(Entries taken from a collection)

_____

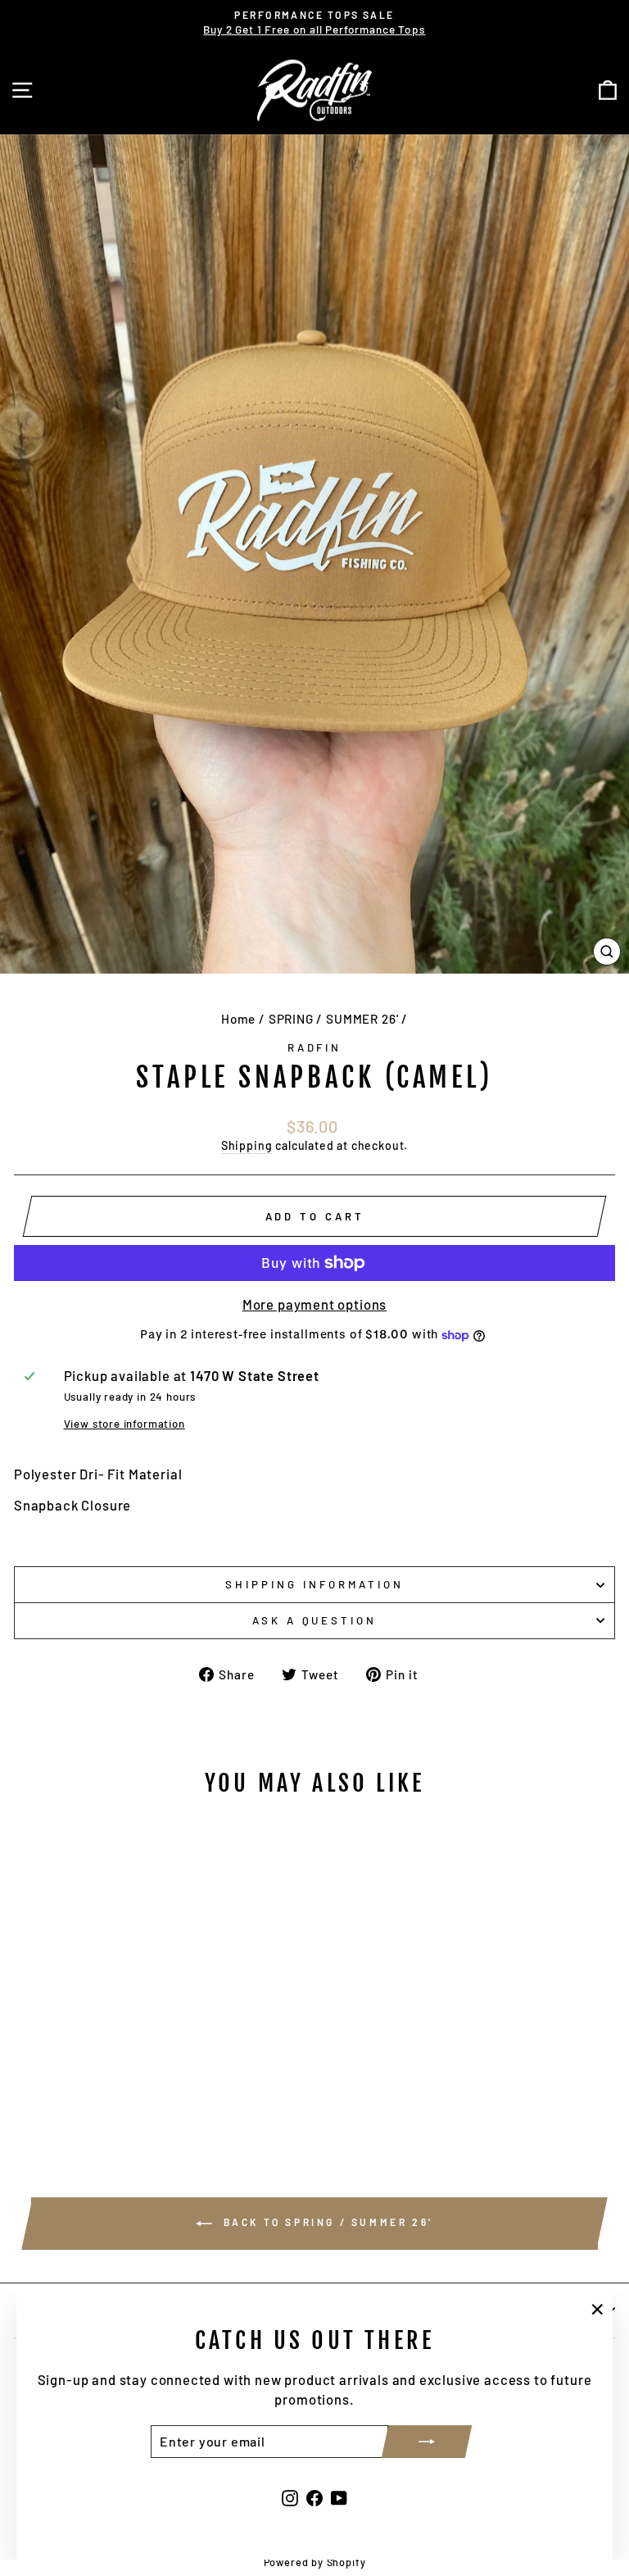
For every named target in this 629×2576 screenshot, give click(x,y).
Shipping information (314, 1584)
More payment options (314, 1304)
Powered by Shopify (315, 2562)
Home (238, 1018)
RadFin (314, 1047)
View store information (124, 1423)
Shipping (247, 1145)
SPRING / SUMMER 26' (334, 1018)
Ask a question (315, 1620)
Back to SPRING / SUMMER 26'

_____

== TASK TO CARRY OUT ==
Give exactly the lines from the one with "RadFin (314, 1047)" to the end of the entries, nothing before them.

== TASK ANSWER ==
RadFin (314, 1047)
View store information (124, 1423)
Shipping (247, 1145)
SPRING / SUMMER 26' (334, 1018)
Ask a question (315, 1620)
Back to SPRING / SUMMER 26'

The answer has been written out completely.